++++ DATA EXTRACT
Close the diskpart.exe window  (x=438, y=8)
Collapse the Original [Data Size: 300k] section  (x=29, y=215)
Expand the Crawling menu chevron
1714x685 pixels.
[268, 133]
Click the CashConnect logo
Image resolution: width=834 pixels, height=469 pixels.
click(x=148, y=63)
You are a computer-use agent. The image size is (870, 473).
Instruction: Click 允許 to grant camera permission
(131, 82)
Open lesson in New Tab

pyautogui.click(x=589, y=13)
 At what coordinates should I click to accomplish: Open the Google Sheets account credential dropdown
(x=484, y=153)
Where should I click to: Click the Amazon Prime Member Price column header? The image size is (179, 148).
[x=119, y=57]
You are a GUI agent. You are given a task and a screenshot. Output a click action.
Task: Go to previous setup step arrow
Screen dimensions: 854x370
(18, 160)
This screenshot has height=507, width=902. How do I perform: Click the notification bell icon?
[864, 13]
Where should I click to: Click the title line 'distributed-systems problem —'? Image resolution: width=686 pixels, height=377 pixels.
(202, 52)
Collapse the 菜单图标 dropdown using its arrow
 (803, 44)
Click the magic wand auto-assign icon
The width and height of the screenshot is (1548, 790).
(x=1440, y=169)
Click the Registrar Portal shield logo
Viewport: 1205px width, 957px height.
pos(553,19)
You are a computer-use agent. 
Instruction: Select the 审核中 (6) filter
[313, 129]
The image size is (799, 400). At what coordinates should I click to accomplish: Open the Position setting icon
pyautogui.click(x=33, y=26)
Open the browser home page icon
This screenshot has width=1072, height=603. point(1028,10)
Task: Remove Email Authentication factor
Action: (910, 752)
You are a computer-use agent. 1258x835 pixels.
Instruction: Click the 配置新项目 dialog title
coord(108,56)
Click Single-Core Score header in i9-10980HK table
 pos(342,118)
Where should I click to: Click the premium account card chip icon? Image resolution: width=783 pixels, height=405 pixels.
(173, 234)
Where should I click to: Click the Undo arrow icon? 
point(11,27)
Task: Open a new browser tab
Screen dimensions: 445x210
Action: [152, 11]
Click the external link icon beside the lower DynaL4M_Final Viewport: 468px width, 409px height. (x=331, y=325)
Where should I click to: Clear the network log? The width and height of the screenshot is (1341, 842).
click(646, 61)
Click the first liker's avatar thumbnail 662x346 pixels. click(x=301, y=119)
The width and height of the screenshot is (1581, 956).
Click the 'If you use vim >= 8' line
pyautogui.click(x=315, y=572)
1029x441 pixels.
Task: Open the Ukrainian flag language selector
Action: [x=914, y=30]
++++++++
GIVEN INSTRUCTION
Please print every line of the data above verbatim, changing nothing and leaving nothing out.

ANSWER TO THIS TASK
Close the diskpart.exe window  (x=438, y=8)
Collapse the Original [Data Size: 300k] section  (x=29, y=215)
Expand the Crawling menu chevron
1714x685 pixels.
[268, 133]
Click the CashConnect logo
Image resolution: width=834 pixels, height=469 pixels.
click(x=148, y=63)
You are a computer-use agent. The image size is (870, 473).
Instruction: Click 允許 to grant camera permission
(131, 82)
Open lesson in New Tab

pyautogui.click(x=589, y=13)
 At what coordinates should I click to accomplish: Open the Google Sheets account credential dropdown
(x=484, y=153)
Where should I click to: Click the Amazon Prime Member Price column header? The image size is (179, 148).
[x=119, y=57]
You are a GUI agent. You are given a task and a screenshot. Output a click action.
Task: Go to previous setup step arrow
Screen dimensions: 854x370
(18, 160)
This screenshot has height=507, width=902. How do I perform: Click the notification bell icon?
[864, 13]
Where should I click to: Click the title line 'distributed-systems problem —'? Image resolution: width=686 pixels, height=377 pixels.
(202, 52)
Collapse the 菜单图标 dropdown using its arrow
 (803, 44)
Click the magic wand auto-assign icon
The width and height of the screenshot is (1548, 790).
(x=1440, y=169)
Click the Registrar Portal shield logo
Viewport: 1205px width, 957px height.
pos(553,19)
You are a computer-use agent. 
Instruction: Select the 审核中 (6) filter
[313, 129]
The image size is (799, 400). At what coordinates should I click to accomplish: Open the Position setting icon
pyautogui.click(x=33, y=26)
Open the browser home page icon
This screenshot has width=1072, height=603. point(1028,10)
Task: Remove Email Authentication factor
Action: (910, 752)
You are a computer-use agent. 1258x835 pixels.
Instruction: Click the 配置新项目 dialog title
coord(108,56)
Click Single-Core Score header in i9-10980HK table
 pos(342,118)
Where should I click to: Click the premium account card chip icon? Image resolution: width=783 pixels, height=405 pixels.
(173, 234)
Where should I click to: Click the Undo arrow icon? 
point(11,27)
Task: Open a new browser tab
Screen dimensions: 445x210
Action: [152, 11]
Click the external link icon beside the lower DynaL4M_Final Viewport: 468px width, 409px height. (x=331, y=325)
Where should I click to: Clear the network log? The width and height of the screenshot is (1341, 842).
click(646, 61)
Click the first liker's avatar thumbnail 662x346 pixels. click(x=301, y=119)
The width and height of the screenshot is (1581, 956).
Click the 'If you use vim >= 8' line
pyautogui.click(x=315, y=572)
1029x441 pixels.
Task: Open the Ukrainian flag language selector
Action: [x=914, y=30]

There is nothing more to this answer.